The only problem I can see with your method is the possibility of you holding the lever in at just the wrong moment and the piston hits the exhaust valve. The way the lever works is by cracking open the exhaust valve a small ammount to let the compressed air bleed off making it possible to rotate the crank with minimal effort. This is also what the auto decompress cam does, except it is timed so there is no chance of the piston hitting the valve. You are esentially doing what the auto decompress cam does, with the small exception that you don't actually know where the piston is in it's travel while you have the lever pulled in. Pretty risky move, but I have seen other guys that can do this. I prefer the safety of a timed cam, but that's just me.

Wait a minute, I just remembered, if you flood these bad boys you pull in the lever and kick away to clear it. That means there's no way you're going to hit the piston on the valve. That means if your method works and you're happy with then go with it. Sorry, it's been so long since I had the lever I just plain forgot you could hold it open and kick through. DUH! :cry:

Yeah, actually once you get the timing down it's pretty easy to kick these bikes over. I pull the decompression lever all the way in then I start to kick down, let off the lever at about mid kick and the bike fires right up. It seems to work like a charm. I just want to make sure I don't ruin my bike using this method. I understand the concept of kicking from TDC since the piston travels down with a full stroke. These bikes seem to start up fine at half stroke or less, especially after warmed up. So far I love this bike, it's pretty cool.

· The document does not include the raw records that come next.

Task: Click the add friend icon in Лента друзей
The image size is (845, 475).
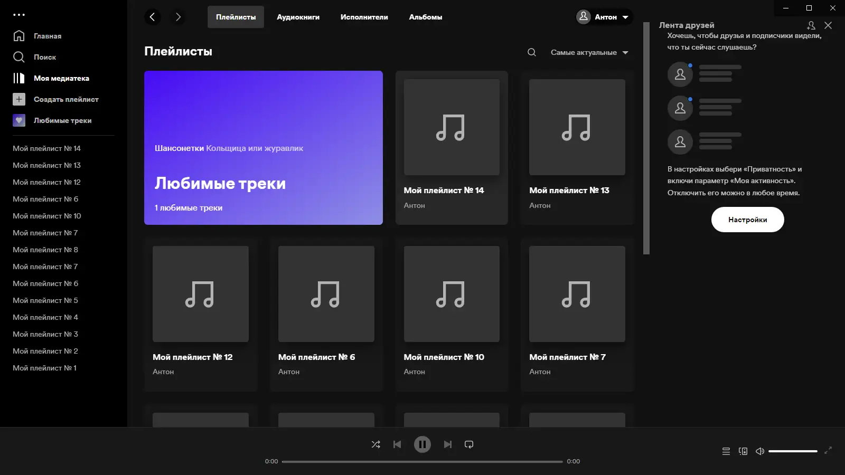Action: tap(811, 25)
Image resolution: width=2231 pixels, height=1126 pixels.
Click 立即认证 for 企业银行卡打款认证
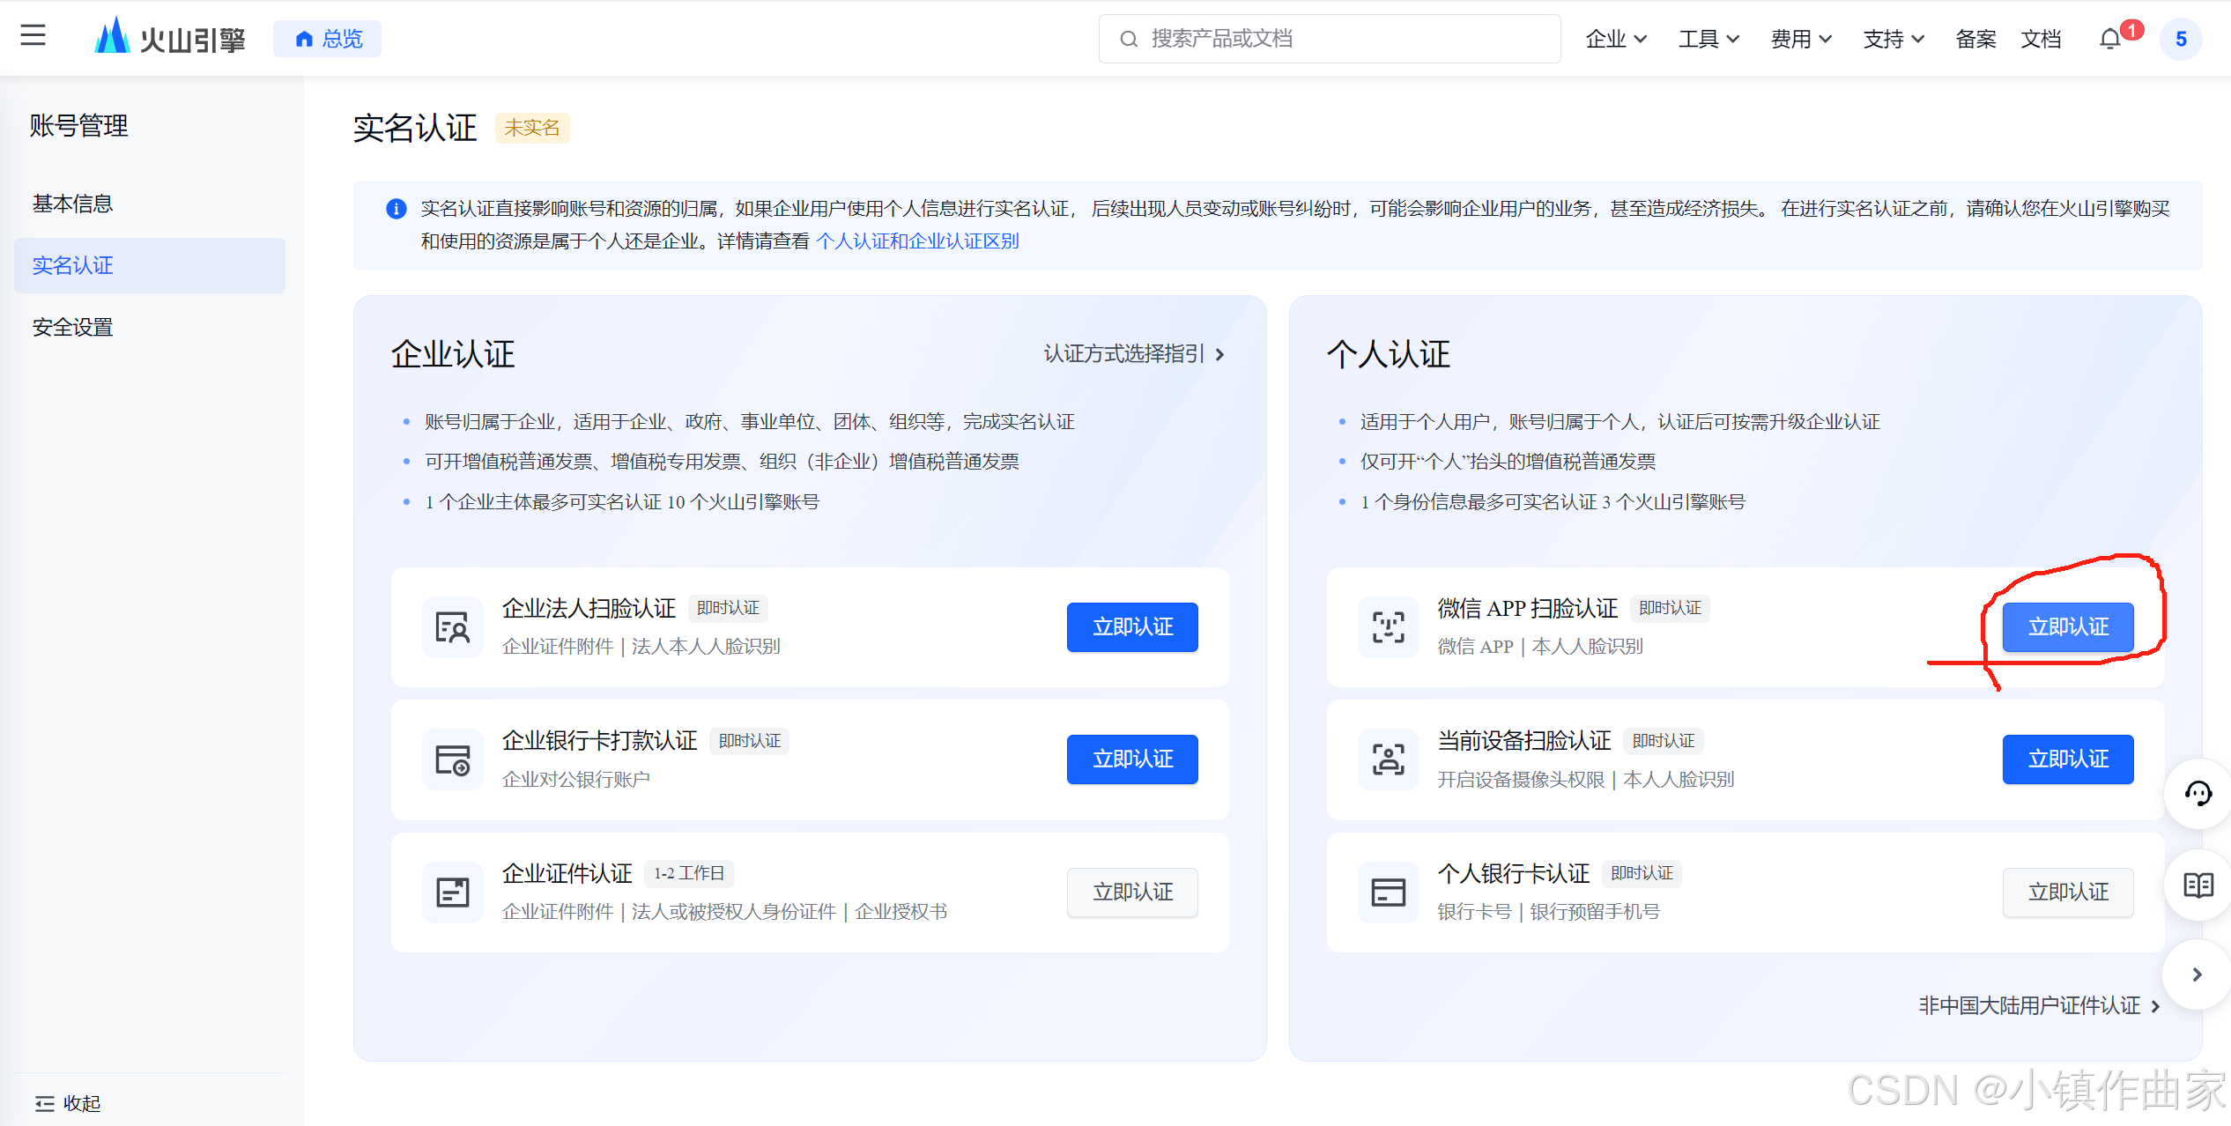point(1131,759)
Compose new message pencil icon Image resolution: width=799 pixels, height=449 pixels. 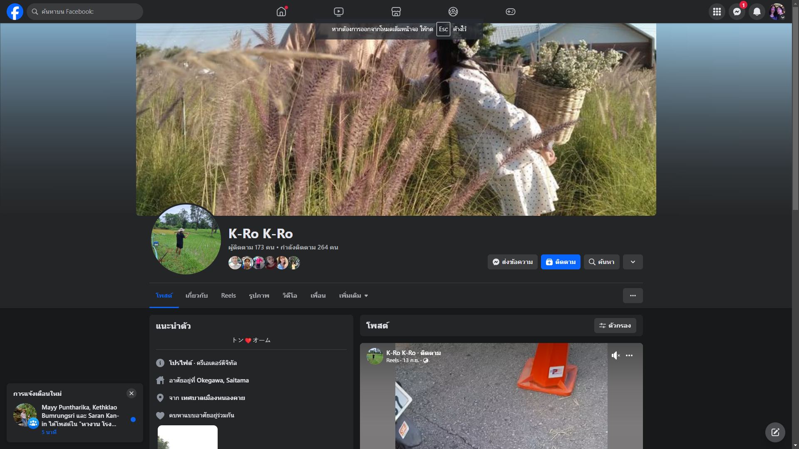pyautogui.click(x=775, y=432)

I have the upgraded clutch that's easier to pull. It's not hydraulic, it has a longer arm where the cable hooks up (at the engine) to to give it more leverage, it pulls in easy. I have the large tank, brush guards (no hand whacks), IMS shifter, BBR kick start, upgraded suspension by Moto Pro (high quality) set for my weight (200 or so lbs), newer tires, fork guards and after market graphics. I got a good deal from a very nice and cool guy.

I got my cam cheaper at the local Yamaha dealer it was $100 bucks out the door. Good luck.

My buddy stripped the kick starter shaft on his 250f doing it the way Todd98YZ400F does it. I admit i did it this way for the first month i had my bike but im pretty sure your supposed to get the motor just past TDC then kick it. But hey if you havent had any probs than all the power to you, start anyway you want to.

Why would it strip due to this method? I believe you, I just want to know why. Is it because of the back compression putting too much pressure on the shaft threading where the kick starter clamps onto or the threading inside of the kick starter itself? Could you ask him please? I can see that being a problem if you release the decompression lever too early. The previous owner of my bike installed a BBR aftermarket kick starter. I don't want to strip it so I am interested in your advice. Thanks a lot.

How many hours are involved for a professional bike mechanic to install the cam mod?